This vulnerability exists in pam_usb, a PAM module that provides hardware authentication for Linux using removable media. Before version 0.9.0, pam_usb was loaded into processes like sudo, login, GDM, and GNOME Shell, which can run multiple concurrent authentication threads.
The issue arises because three functions used by the deny_remote feature call the non-reentrant strtok() function, which uses a single global pointer to store state. When two authentication threads run simultaneously, one thread's strtok() call can overwrite the other's tokenization pointer, causing incorrect parsing of session data or environment scans used to detect remote sessions.
Additionally, the function pusb_tmux_get_client_tty() passes a raw pointer from getenv(TMUX) directly to strtok(). Since getenv() returns a pointer into the live process environment, strtok() modifies this environment by inserting NUL bytes, corrupting the TMUX variable for all future code in the same process.

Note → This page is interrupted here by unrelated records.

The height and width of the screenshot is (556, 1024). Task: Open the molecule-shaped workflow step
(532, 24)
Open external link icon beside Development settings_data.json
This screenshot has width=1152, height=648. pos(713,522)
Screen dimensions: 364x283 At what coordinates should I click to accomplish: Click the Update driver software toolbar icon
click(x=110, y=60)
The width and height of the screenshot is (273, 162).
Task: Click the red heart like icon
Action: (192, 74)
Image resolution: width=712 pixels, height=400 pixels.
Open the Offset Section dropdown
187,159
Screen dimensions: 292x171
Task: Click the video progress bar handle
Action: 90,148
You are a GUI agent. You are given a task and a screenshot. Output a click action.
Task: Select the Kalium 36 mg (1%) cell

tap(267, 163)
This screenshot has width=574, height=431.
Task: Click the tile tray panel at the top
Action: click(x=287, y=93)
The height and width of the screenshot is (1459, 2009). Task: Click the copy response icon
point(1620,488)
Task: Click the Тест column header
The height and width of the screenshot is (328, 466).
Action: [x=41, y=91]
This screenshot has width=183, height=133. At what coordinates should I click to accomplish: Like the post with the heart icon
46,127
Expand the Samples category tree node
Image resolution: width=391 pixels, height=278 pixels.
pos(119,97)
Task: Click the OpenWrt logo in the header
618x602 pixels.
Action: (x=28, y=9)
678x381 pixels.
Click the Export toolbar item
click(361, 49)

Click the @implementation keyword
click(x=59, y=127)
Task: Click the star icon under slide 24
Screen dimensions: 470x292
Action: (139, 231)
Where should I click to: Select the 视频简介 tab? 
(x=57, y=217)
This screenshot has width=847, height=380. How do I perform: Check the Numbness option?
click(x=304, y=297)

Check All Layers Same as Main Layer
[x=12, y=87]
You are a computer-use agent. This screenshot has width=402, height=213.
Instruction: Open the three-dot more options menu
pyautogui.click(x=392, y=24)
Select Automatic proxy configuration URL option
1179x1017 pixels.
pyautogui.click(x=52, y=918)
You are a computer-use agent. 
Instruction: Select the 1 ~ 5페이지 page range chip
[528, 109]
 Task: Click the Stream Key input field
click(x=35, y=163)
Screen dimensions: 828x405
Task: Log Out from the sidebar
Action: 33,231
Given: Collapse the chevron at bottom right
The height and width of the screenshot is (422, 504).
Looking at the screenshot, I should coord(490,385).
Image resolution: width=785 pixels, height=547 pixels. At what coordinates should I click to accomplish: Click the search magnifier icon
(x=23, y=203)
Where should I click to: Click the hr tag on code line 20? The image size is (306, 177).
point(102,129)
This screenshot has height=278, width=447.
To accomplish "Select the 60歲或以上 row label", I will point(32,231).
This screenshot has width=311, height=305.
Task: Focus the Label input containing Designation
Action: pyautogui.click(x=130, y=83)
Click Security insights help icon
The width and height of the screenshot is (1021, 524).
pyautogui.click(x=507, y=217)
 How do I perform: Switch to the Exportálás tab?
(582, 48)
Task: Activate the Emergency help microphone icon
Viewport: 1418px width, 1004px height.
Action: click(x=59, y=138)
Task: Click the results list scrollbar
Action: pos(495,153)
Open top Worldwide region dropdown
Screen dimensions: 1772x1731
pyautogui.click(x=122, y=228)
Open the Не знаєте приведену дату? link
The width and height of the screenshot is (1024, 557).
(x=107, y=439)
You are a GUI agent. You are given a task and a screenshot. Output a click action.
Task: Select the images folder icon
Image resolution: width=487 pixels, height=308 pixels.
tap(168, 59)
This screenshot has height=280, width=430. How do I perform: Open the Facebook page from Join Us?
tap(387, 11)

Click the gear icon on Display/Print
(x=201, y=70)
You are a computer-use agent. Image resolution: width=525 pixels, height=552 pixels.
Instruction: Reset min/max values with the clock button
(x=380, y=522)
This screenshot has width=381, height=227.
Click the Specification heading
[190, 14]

In long-running display managers, this corruption affects all subsequent authentications, potentially causing the deny_remote feature to incorrectly identify remote or local sessions depending on thread timing. This vulnerability was fixed in pam_usb version 0.9.0.
How can this vulnerability impact me? :
This vulnerability can cause the deny_remote feature in pam_usb to make incorrect decisions about whether a session is remote or local. As a result, unauthorized remote sessions might be mistakenly allowed, or legitimate local sessions might be denied access.
Because pam_usb is used for hardware authentication, this flaw could lead to security bypasses where remote attackers gain access or legitimate users are blocked, impacting system security and user experience.
Furthermore, the corruption of environment variables in long-lived processes can cause unpredictable behavior in authentication processes, potentially leading to denial of service or inconsistent authentication outcomes.
What immediate steps should I take to mitigate this vulnerability?
The vulnerability is fixed in pam_usb version 0.9.0. To mitigate this vulnerability, you should upgrade pam_usb to version 0.9.0 or later.